Non-video game publications gave positive reception on the game as well. Nick Catucci of The Village Voice gave the Xbox version a score of nine-out-of-ten, and stated, "This delightful, deep, and detailed (but unfortunately not cartoon-style cel-shaded) rip on the Grand Theft Auto series critiques itself better than any untenured academic could." Marc Saltzman of The Cincinnati Enquirer gave the game four stars out of five and said that "What it lacks in originality it more than makes up for with its fun and easy-to-pick-up game play that will appeal to fans of the long-running comedy." Geoff Keighley of Entertainment Weekly gave it a B and said, "If some of the missions seem repetitive, others stand out, like the one that has you confiscating copies of a particularly violent videogame (wink, wink) corrupting Springfield's youth." Famitsu gave the Xbox version a score of three eights and one seven, for a total of 31 out of 40.

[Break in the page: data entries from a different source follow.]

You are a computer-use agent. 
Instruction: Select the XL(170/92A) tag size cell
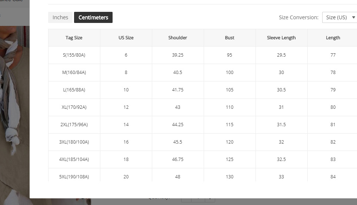(x=74, y=107)
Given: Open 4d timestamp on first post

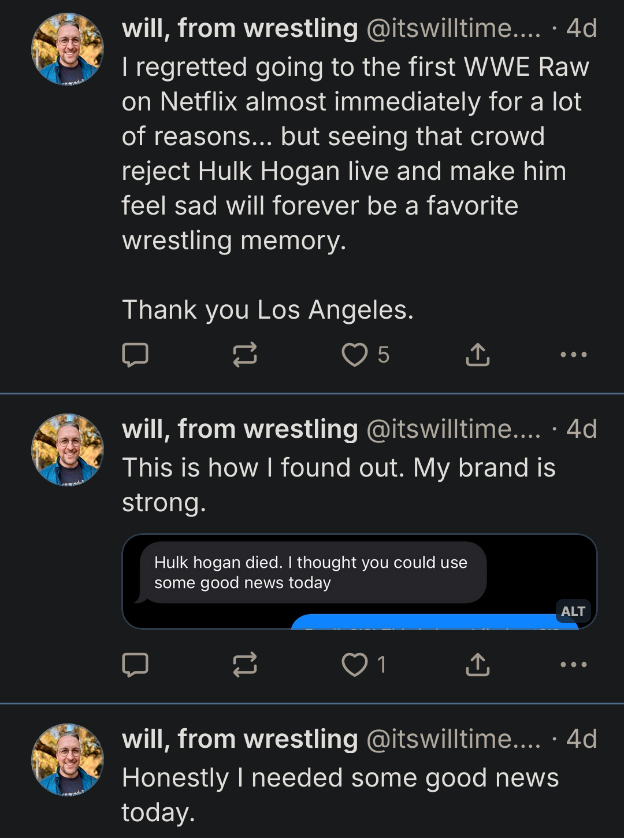Looking at the screenshot, I should coord(581,28).
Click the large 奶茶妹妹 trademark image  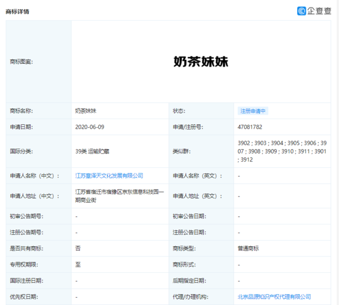201,62
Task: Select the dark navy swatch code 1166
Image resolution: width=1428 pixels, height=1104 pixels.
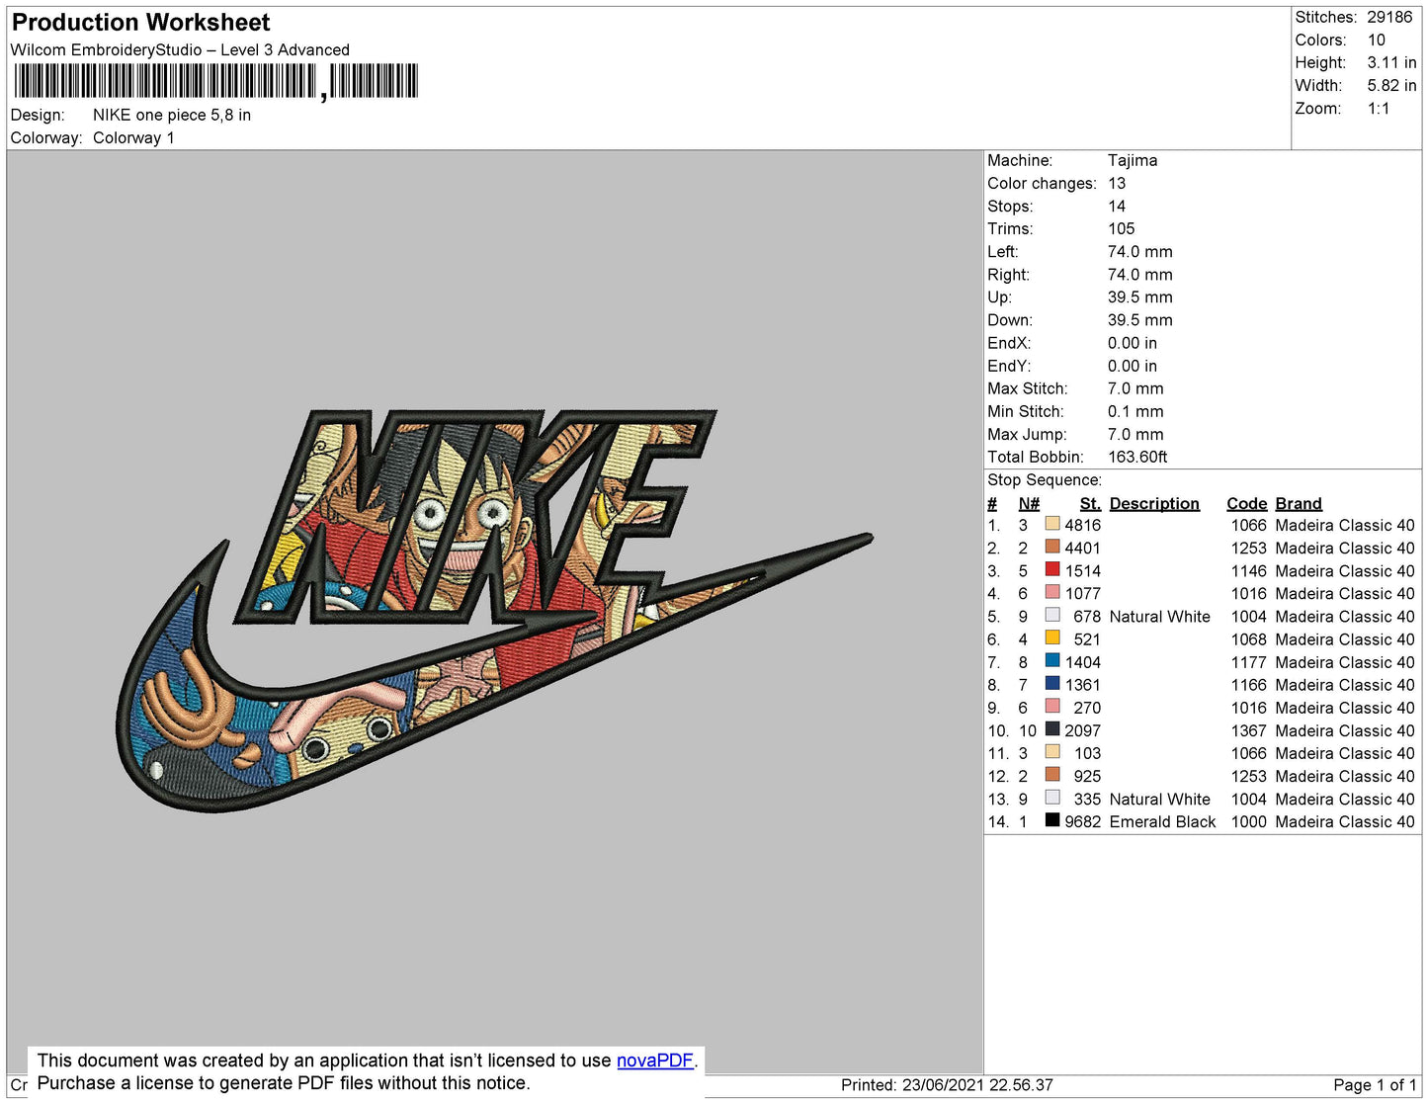Action: click(1052, 684)
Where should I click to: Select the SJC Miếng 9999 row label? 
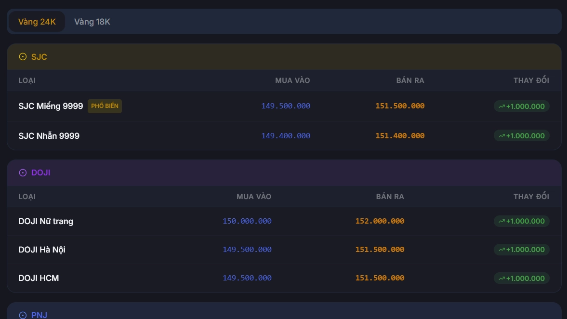point(51,106)
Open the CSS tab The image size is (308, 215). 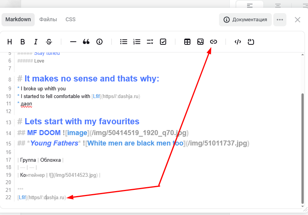pyautogui.click(x=71, y=19)
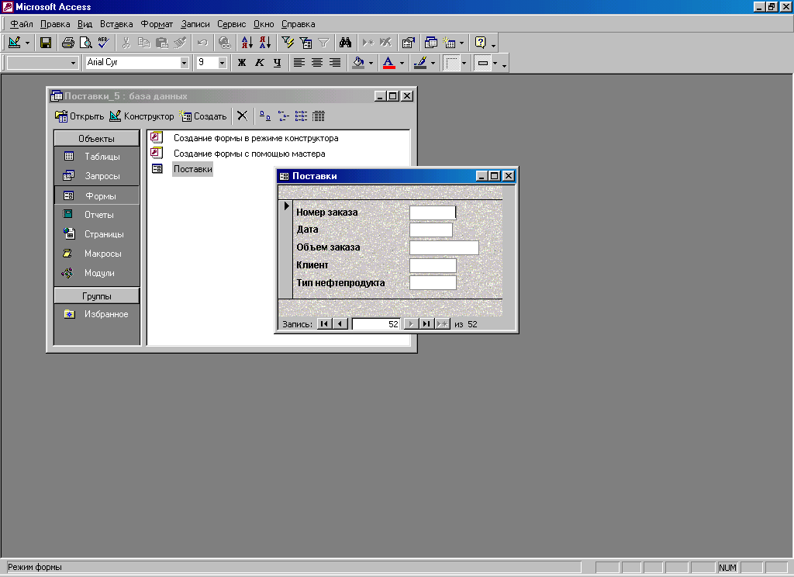Image resolution: width=794 pixels, height=577 pixels.
Task: Open the Формат menu
Action: [157, 24]
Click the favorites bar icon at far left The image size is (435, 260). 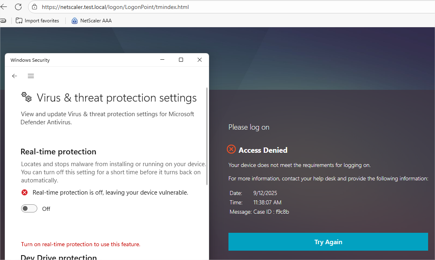coord(3,21)
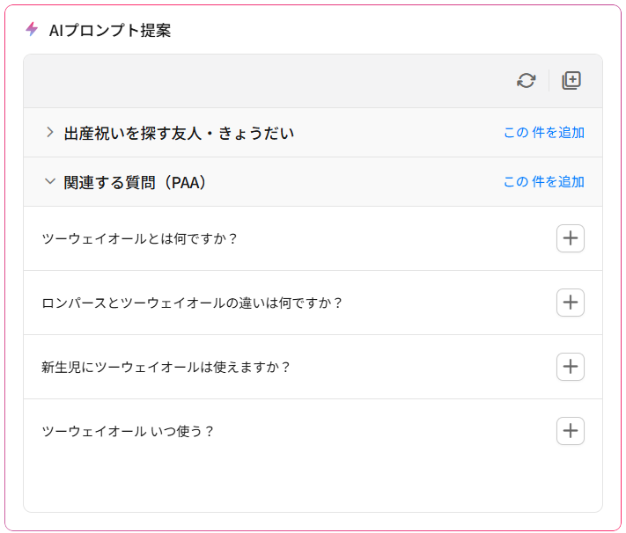This screenshot has width=626, height=533.
Task: Click the 関連する質問（PAA）heading text
Action: (135, 182)
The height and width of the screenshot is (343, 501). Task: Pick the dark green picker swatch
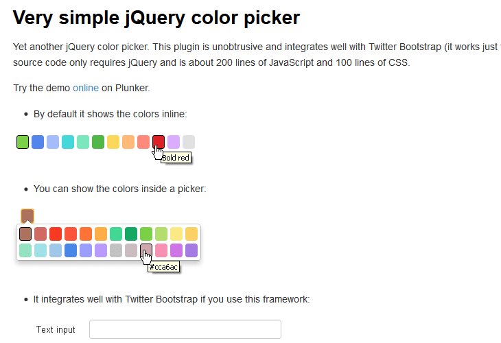click(x=131, y=234)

During the 7th Annual Interactive Achievement Awards, the Academy of Interactive Arts & Sciences nominated The Simpsons: Hit & Run for "Console Action/Adventure Game of the Year".

Aggregate score
| Aggregator | Score |  |  |  |
| GameCube | PC | PS2 | Xbox |
| Metacritic | 79/100 | 82/100 | 78/100 | 81/100 |

Review scores
| Publication | Score |  |  |  |
| GameCube | PC | PS2 | Xbox |
| AllGame | N/A | N/A | N/A | 4.5/5 |
| Electronic Gaming Monthly | 7.17/10 | N/A | 7.17/10 | 7.17/10 |
| Eurogamer | N/A | N/A | 5/10 | N/A |
| Famitsu | N/A | N/A | N/A | 31/40 |
| Game Informer | 8.5/10 | N/A | N/A | 8.5/10 |
| GamePro | N/A | N/A | 4/5 | N/A |
| GameRevolution | B | N/A | B | B |
| GameSpot | 8.3/10 | 8/10 | 8.3/10 | 8.3/10 |
| GameSpy | 4.5/5 | 4.5/5 | 4.5/5 | 4.5/5 |
| GameZone | 8.7/10 | 8.6/10 | 8.6/10 | 9/10 |
| IGN | 8/10 | 8.1/10 | 8/10 | 8/10 |
| Nintendo Power | 3.8/5 | N/A | N/A | N/A |
| Official U.S. PlayStation Magazine | N/A | N/A | 4/5 | N/A |
| Official Xbox Magazine (US) | N/A | N/A | N/A | 8.8/10 |
| PC Gamer (US) | N/A | 78% | N/A | N/A |
| The Cincinnati Enquirer | 4/5 | N/A | 4/5 | 4/5 |
| Entertainment Weekly | B | N/A | B | B |

== Legacy ==
=== Cancelled sequel ===
After release, Radical immediately began work on a sequel, but were forced to cancel development when Vivendi chose not to renew its license to The Simpsons. According to lead designer Joe McGinn, multiple sequels were planned, but were halted by a representative at Vivendi.

=== Potential revival ===
In March 2026, showrunner Matt Selman stated that a sequel or remake are not ruled out as possibilities. In August 2026 at D23, when asked about a successor, series creator Matt Groening answered, "I think the original game is coming back in some form." Selman quickly added, "or not", suggesting the news was not intended to be revealed.

=== Modifications ===
In August 2021, the source code and asset files for Hit & Run were leaked on the anonymous imageboard website 4chan. The leak resulted in creation of various mods and unofficial patches to the game. Notable examples include the Fully Connected Map Mod that stitches together the game locations into one big level and the total conversion mod Futurama: Hit & Run that replaces the world and characters with the ones from creator Matt Groening's other animated sitcom Futurama while also adding brand new missions, with the latter mod receiving praise from McGinn. A fan-made Unreal Engine 5 remake of the game by Reuben "Reubs" Ward emerged in 2021, but was quickly shelved to avoid potential takedown notices. The remake resumed development in 2022 with no download links being provided.

=== Speedrunning ===
The Simpsons: Hit & Run has a dedicated speedrunning community with various competitions and events being held. The community received praise from McGinn, who stated "this is incredibly fun and heartwarming to see."